Pacific Management Investment Co (Pimco) will pay $20 million to settle charges it misled investors about the performance of a top exchange-traded fund it manages, U.S. regulators said on Thursday.

The Securities and Exchange Commission's settlement with Pimco, a unit of German insurer Allianz SE, came more than two years after bond manager Bill Gross, who managed PIMCO Total Return Exchange-Traded Fund (BOND), left the company for smaller rival Janus Capital Group Inc.

The SEC said Pimco overstated the ETF's value and provided "misleading" reasons for the fund's early success, which was premised on buying small pieces or "odd lots" of mortgaged-backed securities that sell at a discount to larger units.
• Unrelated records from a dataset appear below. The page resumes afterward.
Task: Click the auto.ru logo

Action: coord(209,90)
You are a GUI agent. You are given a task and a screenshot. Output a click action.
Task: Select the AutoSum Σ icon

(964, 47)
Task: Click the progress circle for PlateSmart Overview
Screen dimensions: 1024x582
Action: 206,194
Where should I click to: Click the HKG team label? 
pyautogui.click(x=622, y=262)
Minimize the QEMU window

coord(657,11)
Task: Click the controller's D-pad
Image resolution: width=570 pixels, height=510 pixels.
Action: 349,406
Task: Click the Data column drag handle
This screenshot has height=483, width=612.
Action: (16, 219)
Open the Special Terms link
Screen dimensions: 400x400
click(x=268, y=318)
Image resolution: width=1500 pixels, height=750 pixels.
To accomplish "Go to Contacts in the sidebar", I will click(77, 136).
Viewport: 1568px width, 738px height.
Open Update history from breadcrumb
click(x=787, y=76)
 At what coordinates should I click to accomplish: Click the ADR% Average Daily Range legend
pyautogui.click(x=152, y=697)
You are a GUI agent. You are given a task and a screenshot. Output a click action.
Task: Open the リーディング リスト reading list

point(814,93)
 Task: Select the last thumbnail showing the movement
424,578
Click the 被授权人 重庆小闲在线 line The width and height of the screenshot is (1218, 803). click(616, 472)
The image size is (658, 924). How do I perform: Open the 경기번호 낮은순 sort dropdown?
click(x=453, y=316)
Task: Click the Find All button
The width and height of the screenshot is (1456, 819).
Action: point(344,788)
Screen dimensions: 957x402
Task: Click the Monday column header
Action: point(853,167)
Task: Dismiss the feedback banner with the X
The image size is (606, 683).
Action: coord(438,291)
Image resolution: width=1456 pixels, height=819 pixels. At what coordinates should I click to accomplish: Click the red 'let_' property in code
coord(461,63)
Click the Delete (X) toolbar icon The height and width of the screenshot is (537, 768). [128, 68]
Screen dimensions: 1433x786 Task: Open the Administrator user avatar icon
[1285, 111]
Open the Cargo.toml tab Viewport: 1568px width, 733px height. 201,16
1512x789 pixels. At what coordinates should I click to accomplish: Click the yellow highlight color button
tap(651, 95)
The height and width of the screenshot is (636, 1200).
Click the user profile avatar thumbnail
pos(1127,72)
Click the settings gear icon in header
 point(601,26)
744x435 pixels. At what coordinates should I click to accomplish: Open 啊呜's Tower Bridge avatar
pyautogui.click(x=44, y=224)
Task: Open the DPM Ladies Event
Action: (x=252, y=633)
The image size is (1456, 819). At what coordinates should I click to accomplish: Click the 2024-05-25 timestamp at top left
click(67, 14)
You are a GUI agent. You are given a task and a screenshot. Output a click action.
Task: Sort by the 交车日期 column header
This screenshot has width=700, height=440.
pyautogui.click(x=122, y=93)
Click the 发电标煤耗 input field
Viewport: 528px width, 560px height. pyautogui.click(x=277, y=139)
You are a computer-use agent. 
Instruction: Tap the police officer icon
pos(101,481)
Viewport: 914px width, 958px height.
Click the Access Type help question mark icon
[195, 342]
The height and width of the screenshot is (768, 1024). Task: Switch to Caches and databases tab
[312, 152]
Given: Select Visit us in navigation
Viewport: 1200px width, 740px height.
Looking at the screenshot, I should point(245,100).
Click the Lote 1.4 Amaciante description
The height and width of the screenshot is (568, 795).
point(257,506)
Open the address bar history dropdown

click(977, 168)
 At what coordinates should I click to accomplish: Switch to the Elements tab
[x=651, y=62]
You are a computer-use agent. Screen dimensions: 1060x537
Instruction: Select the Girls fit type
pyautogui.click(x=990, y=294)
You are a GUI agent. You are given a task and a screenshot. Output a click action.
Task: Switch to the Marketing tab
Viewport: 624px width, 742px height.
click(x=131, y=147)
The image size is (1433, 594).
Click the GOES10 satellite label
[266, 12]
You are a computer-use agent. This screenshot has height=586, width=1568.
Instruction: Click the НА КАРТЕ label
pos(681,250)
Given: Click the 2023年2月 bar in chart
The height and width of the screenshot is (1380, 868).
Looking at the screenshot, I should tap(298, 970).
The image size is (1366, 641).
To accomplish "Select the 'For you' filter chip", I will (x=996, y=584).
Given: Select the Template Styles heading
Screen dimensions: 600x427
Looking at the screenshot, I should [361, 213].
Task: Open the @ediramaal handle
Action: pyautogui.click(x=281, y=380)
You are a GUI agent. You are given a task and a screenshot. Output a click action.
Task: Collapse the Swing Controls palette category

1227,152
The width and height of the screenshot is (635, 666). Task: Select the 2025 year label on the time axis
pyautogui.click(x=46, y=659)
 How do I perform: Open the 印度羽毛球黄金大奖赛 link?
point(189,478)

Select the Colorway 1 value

The asset manager used a third-party pricing service that valued the bonds as though they were larger pieces, overstating its performance, regulators said.

Despite fairly small trades, the strategy added as much as 54 percent to the fund's monthly cumulative performance returns in 2012, the SEC said.

But the company gave "ambiguous" explanations to the public, the fund's board and staff who faced questions from clients about the performance, the SEC said, at one point touting performance gains due to "well-publicized" inefficiencies in the market.

"Pimco misled investors about the true long-term impact of its odd-lot strategy and denied them the opportunity to make fully informed investment decisions about the Total Return ETF," Andrew Ceresney, director of the SEC's enforcement division, said in a statement.

Pimco spokesman Michael Reid said the company is "pleased" to resolve the matter with the SEC.

"The firm has enhanced its policies and procedures relating to valuation of smaller-sized positions and performance attribution disclosure," Reid said in a statement.

Pimco, which manages nearly $1.6 trillion and is based in Newport Beach, Calif., also agreed to retain an independent compliance consultant as part of the settlement.